| WORKING DATA |

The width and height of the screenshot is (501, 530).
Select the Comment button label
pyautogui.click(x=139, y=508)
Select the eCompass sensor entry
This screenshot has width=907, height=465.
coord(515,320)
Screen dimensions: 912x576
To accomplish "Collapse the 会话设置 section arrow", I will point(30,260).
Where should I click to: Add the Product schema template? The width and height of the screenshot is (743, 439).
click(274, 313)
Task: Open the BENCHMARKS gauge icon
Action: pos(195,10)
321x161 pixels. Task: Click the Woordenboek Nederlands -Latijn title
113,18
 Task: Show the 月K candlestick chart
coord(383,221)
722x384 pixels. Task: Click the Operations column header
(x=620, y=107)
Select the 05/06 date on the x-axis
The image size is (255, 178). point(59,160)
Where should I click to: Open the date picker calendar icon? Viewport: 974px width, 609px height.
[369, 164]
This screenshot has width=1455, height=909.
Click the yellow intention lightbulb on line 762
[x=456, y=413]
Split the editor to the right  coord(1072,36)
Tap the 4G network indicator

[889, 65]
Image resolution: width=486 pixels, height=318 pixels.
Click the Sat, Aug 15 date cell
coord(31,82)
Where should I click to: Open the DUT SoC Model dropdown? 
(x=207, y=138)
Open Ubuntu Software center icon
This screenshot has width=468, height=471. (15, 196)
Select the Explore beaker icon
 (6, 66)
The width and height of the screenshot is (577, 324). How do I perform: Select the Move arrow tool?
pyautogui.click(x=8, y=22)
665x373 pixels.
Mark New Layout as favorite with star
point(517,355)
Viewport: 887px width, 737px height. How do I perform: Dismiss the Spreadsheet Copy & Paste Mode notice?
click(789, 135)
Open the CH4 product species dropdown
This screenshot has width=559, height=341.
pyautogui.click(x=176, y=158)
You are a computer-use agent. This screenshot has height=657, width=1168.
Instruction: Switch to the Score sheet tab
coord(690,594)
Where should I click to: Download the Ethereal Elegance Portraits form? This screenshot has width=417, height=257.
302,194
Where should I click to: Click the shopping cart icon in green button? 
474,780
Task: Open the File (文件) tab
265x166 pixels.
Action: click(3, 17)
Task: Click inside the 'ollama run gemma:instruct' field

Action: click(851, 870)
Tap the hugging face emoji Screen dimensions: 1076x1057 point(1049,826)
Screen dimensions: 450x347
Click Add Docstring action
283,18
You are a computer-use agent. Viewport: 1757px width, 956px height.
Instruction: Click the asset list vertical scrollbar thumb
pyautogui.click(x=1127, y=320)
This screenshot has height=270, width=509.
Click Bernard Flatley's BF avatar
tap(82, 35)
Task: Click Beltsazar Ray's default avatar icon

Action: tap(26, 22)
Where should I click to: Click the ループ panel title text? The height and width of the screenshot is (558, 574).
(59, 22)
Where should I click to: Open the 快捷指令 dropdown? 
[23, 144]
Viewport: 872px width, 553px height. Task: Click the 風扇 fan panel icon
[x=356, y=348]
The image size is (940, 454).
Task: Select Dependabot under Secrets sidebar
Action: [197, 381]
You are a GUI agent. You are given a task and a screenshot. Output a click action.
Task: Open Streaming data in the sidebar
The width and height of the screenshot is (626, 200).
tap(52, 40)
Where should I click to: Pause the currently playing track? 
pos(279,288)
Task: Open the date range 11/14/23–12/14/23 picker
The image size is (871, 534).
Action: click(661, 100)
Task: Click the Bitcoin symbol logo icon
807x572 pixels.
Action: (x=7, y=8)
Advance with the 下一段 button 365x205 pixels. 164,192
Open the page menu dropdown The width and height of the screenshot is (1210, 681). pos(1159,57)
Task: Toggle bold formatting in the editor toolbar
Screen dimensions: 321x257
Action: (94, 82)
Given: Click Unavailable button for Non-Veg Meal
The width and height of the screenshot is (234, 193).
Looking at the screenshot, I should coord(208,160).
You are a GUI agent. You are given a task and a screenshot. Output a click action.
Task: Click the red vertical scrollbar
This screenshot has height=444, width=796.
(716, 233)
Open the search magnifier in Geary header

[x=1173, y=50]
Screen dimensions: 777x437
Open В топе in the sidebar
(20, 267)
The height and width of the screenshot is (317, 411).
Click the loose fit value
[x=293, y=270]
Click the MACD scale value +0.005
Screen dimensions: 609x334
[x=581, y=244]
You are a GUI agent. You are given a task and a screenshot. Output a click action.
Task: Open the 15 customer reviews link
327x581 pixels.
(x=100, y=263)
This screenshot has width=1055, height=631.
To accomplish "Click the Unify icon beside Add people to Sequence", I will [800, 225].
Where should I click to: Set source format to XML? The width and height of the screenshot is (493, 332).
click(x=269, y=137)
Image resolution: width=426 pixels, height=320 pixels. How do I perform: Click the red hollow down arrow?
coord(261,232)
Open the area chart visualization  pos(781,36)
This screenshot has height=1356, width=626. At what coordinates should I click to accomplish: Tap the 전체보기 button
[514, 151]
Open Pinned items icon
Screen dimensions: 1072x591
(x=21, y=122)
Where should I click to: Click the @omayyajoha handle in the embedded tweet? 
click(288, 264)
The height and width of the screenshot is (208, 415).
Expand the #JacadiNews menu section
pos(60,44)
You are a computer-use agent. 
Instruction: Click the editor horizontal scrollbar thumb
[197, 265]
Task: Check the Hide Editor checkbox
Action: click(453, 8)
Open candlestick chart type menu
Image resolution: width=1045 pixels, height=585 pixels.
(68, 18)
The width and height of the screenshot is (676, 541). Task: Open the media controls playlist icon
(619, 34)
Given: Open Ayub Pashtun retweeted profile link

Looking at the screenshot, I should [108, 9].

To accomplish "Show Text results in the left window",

| WORK REQUEST |
Your task is to transcribe exactly the lines from the one with "Where should I click to: Click the @omayyajoha" through the end of the data, both included, and nothing besides.

| YOUR RESPONSE |
Where should I click to: Click the @omayyajoha handle in the embedded tweet? 
click(288, 264)
The height and width of the screenshot is (208, 415).
Expand the #JacadiNews menu section
pos(60,44)
You are a computer-use agent. 
Instruction: Click the editor horizontal scrollbar thumb
[197, 265]
Task: Check the Hide Editor checkbox
Action: click(453, 8)
Open candlestick chart type menu
Image resolution: width=1045 pixels, height=585 pixels.
(68, 18)
The width and height of the screenshot is (676, 541). Task: Open the media controls playlist icon
(619, 34)
Given: Open Ayub Pashtun retweeted profile link

Looking at the screenshot, I should [108, 9].

To accomplish "Show Text results in the left window",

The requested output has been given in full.